**Work to be completed**.
Change each occurrence of "Locate an element on the screen" in the material below to "Find an element on the screen" and keep every other line as it is.

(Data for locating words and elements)
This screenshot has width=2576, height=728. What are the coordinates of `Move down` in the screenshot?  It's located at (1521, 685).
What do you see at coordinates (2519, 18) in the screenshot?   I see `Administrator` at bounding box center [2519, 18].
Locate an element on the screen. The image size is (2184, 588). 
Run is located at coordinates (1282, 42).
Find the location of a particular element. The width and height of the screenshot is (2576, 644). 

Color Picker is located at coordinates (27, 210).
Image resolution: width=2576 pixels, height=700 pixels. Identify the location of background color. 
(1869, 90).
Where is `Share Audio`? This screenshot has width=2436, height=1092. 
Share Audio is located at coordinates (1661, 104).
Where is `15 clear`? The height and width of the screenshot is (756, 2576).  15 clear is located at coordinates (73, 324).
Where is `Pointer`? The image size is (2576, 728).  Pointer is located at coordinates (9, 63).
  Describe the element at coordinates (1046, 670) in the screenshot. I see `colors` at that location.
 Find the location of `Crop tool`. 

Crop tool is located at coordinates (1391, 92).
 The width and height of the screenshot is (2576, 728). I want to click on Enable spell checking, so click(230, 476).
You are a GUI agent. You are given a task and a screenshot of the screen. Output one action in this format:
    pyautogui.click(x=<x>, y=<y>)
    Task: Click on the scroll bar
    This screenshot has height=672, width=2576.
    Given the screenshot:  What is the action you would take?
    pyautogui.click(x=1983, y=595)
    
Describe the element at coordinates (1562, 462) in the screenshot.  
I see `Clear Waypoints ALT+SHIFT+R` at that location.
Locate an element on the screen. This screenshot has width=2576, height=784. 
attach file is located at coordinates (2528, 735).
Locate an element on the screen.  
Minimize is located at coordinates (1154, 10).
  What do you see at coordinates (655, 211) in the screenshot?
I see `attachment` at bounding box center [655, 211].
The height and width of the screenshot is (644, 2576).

**Response to this exercise**.
This screenshot has width=2576, height=728. What are the coordinates of `Move down` in the screenshot?  It's located at (1521, 685).
What do you see at coordinates (2519, 18) in the screenshot?   I see `Administrator` at bounding box center [2519, 18].
Find an element on the screen. The image size is (2184, 588). 
Run is located at coordinates (1282, 42).
Find the location of a particular element. The width and height of the screenshot is (2576, 644). 

Color Picker is located at coordinates (27, 210).
Image resolution: width=2576 pixels, height=700 pixels. Identify the location of background color. 
(1869, 90).
Where is `Share Audio`? This screenshot has width=2436, height=1092. 
Share Audio is located at coordinates (1661, 104).
Where is `15 clear`? The height and width of the screenshot is (756, 2576).  15 clear is located at coordinates (73, 324).
Where is `Pointer`? The image size is (2576, 728).  Pointer is located at coordinates (9, 63).
  Describe the element at coordinates (1046, 670) in the screenshot. I see `colors` at that location.
 Find the location of `Crop tool`. 

Crop tool is located at coordinates (1391, 92).
 The width and height of the screenshot is (2576, 728). I want to click on Enable spell checking, so click(230, 476).
You are a GUI agent. You are given a task and a screenshot of the screen. Output one action in this format:
    pyautogui.click(x=<x>, y=<y>)
    Task: Click on the scroll bar
    This screenshot has height=672, width=2576.
    Given the screenshot:  What is the action you would take?
    pyautogui.click(x=1983, y=595)
    
Describe the element at coordinates (1562, 462) in the screenshot.  
I see `Clear Waypoints ALT+SHIFT+R` at that location.
Find an element on the screen. This screenshot has width=2576, height=784. 
attach file is located at coordinates (2528, 735).
Find an element on the screen.  
Minimize is located at coordinates (1154, 10).
  What do you see at coordinates (655, 211) in the screenshot?
I see `attachment` at bounding box center [655, 211].
The height and width of the screenshot is (644, 2576).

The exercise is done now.